Dances too can include movement that is machine-like and/or can integrate the use of machines in their composition. Such dances may contest or celebrate the presence of machines in human life and/or may extend or limit the body’s movement potential in various ways. Indeed, Michael Jackson’s 1973 song “Dancing Machine” is just one of many representations of the dancing body as a sleek and efficient machine. While there are many negative dimensions to this analogy, especially with regard to the social pressure to “control” our bodies (particularly our weight), there are some positive aspects as well. For instance, if we imagine lifting the leg in terms of a system of pulleys, where a weight drops down the back in order to raise the limb in front, we can physically realize a battement in which the pelvis stays even and the back of the leg lengthens through its natural extension. This is a classic image given to beginning dancers to keep them from lifting the hip in order to lift the leg. So too, imagining our limbs as pendulums can help us release into the full motion of a swinging arm or leg.

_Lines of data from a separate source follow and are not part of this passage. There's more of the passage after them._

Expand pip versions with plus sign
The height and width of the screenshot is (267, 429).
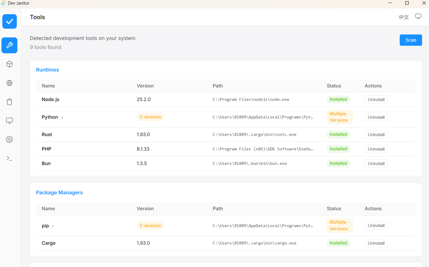[x=53, y=226]

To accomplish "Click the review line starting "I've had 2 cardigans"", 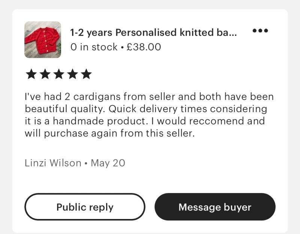I will [x=149, y=97].
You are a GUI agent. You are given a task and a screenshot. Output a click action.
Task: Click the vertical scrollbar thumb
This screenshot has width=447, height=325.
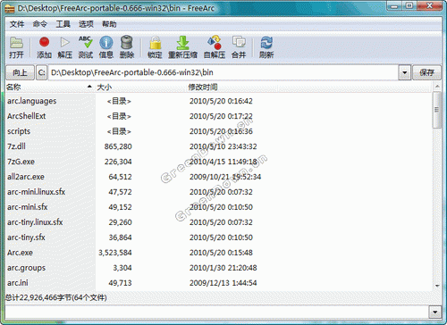437,110
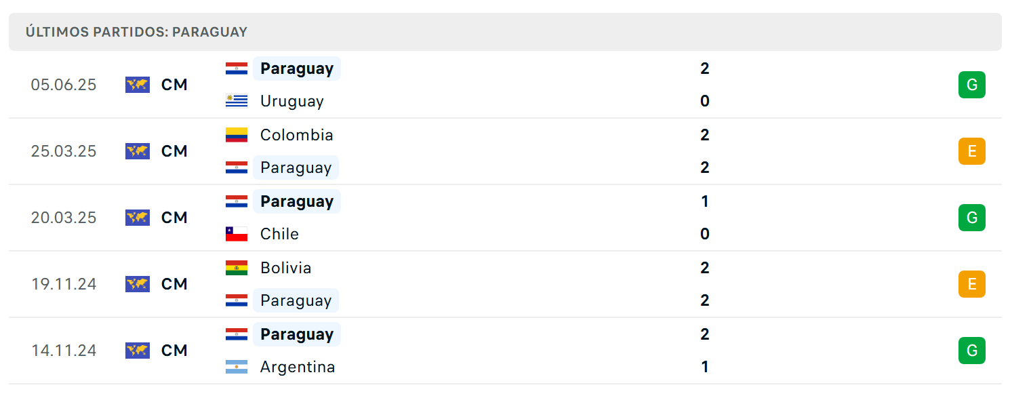Viewport: 1010px width, 398px height.
Task: Click the Colombia flag icon
Action: click(x=237, y=135)
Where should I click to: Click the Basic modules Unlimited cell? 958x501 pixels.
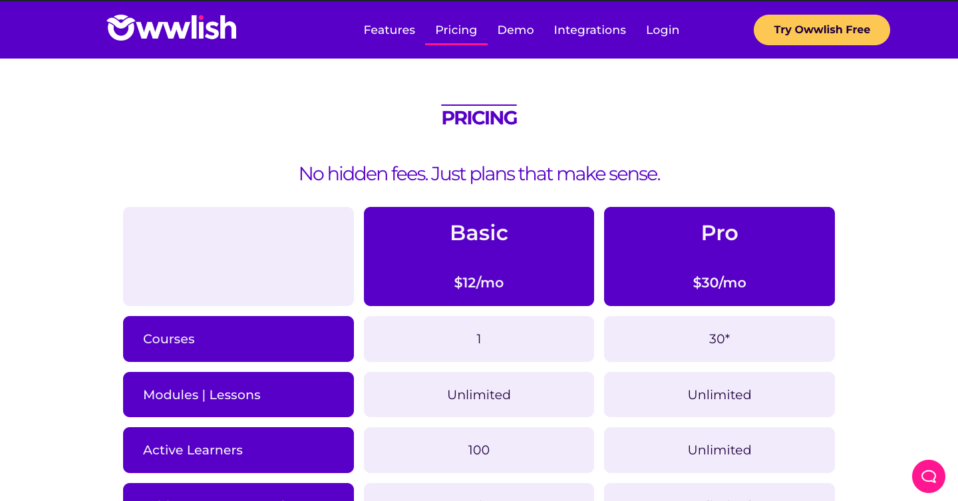coord(479,395)
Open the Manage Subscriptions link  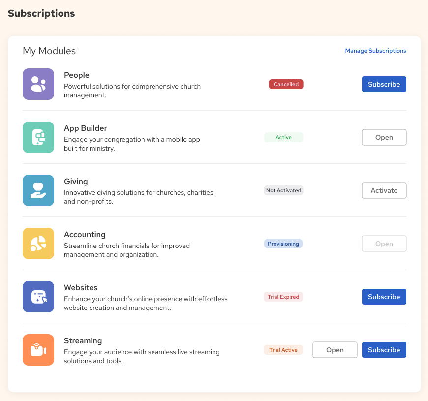tap(375, 50)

One of the crucial issues at the intersection of the human body and machines is the question of natural and artificial. While science fiction is filled with cyborg bodies that are literally half human/ half machine creatures who can do amazing things, we tend to see dancers as “naturally” graceful. This is, of course, a misnomer, as most dancers train their bodies for many, many years in order to appear as if pirouetting on their toes was completely “natural.” Indeed, for a long time, dancers tried to execute movements in a way that looked “effortless,” and a measure of their skill was how well they were able to hide the physical labor involved in dancing. Recently, however, dancers have become interested in revealing that muscular effort to the audience. For instance, Elizabeth Streb chooses to highlight the physical prowess of her dancers, emphasizing their strength, daring and stamina by asking them to repeatedly engage in extreme feats. Sometimes people see Streb’s work as an exhibition of gymnastics, rather than as a dance. Her use of technology — trampolines, or gymnastic equipment — on which to stage her works, as well as her use of video projections in the background resists traditional definitions of beautiful dancing. And yet, because of her use of machines of various kinds, Streb also presents her audience with the possibility of seeing the incredibly graceful arch in a flying back flip over and over again.
Write: Make a list of machines that extend or limit bodily possibilities.

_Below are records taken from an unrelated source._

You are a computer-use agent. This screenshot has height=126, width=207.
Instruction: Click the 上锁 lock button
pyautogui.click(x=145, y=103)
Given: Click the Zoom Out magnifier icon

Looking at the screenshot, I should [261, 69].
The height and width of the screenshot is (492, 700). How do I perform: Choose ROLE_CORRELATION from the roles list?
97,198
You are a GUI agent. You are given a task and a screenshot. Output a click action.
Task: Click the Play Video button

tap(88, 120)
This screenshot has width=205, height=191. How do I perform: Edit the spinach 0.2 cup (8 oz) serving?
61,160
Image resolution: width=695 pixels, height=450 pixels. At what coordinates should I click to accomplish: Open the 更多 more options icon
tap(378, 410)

Look: Examine the photos of Alan Boeding’s 1985 dance Circle Walker displayed on the Primary Sources page. Discuss the relationship between the human figure and the apparatus pictured. How would you characterize this relationship? Who seems to be leading the actions portrayed in these images, the man or the machine?
Watch: View the video of Circle Walker by Alan Boeding (performed by Jim Cappelletti in 1998). Read Circle Walker: Notes and Contexts for more information on this dance.
Write: Free-write responses to Circle Walker, paying particular attention to using descriptive verbs and adverbs.
Discuss: What is the nature of the relationship between the dancer and the machine in this film?
- Would you call this dance a duet?
- How does the movement of the dancer affect the sculpture and how does the sculpture affect the motion of the dancer? Is this a machine?
- Is this choreography beautiful?
- Can you identify specific examples of ways in which the machine expands or limits the movement possibilities of the dancer?
- What is a machine?
- How do bodies relate to machines?
- In what ways can bodies be served by machines?
- Can the body or specific body parts be replaced by machines?
- In what ways might bodies be considered subservient to machines?
- What are some ways in which the body’s possibilities can be extended by machines?
- What are some ways in which the body partners with machines?
- Do machines assist or constrain the body’s possibilities?
- Is the body itself a machine?
- List and describe a number of machines used by people for various purposes.
- What is the function of the machine in American society?
- Describe movement patterns found in different types of machine use (repetitive patterns, designs in space, pathways, rhythmic attributes, movement qualities, etc.).
- Does gender play a role in the types of machines people use? Explain.